DIRECTIONS FOR THIS TASK
When you reach the line that contains "Open the third FAQ using its plus sign" below, transcribe it and each line after it word for word to the end of the records, omitting pictures.

Stored data entries:
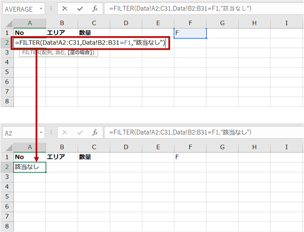Open Insert Function fx beside the AVERAGE name box

pyautogui.click(x=95, y=9)
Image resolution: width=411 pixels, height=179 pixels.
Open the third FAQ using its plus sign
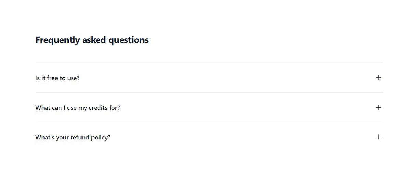coord(378,137)
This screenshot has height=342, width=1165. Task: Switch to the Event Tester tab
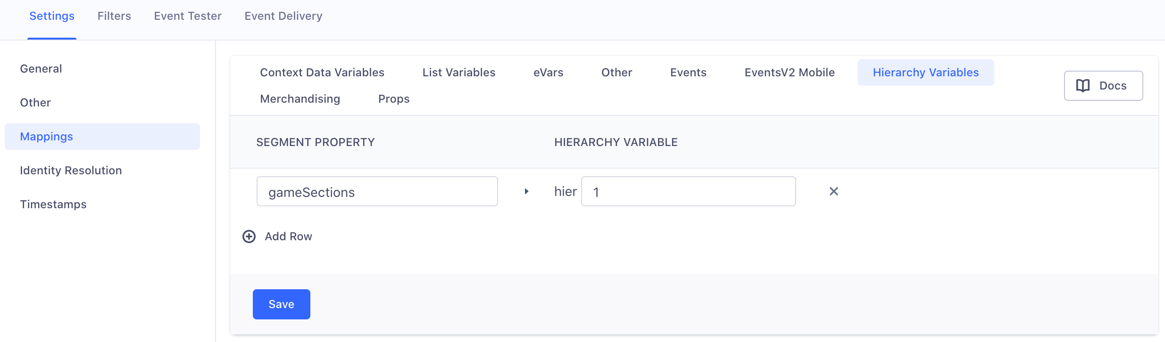(x=187, y=16)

WRITTEN SOLUTION
Open the third FAQ using its plus sign
coord(378,137)
This screenshot has height=342, width=1165. Task: Switch to the Event Tester tab
(x=187, y=16)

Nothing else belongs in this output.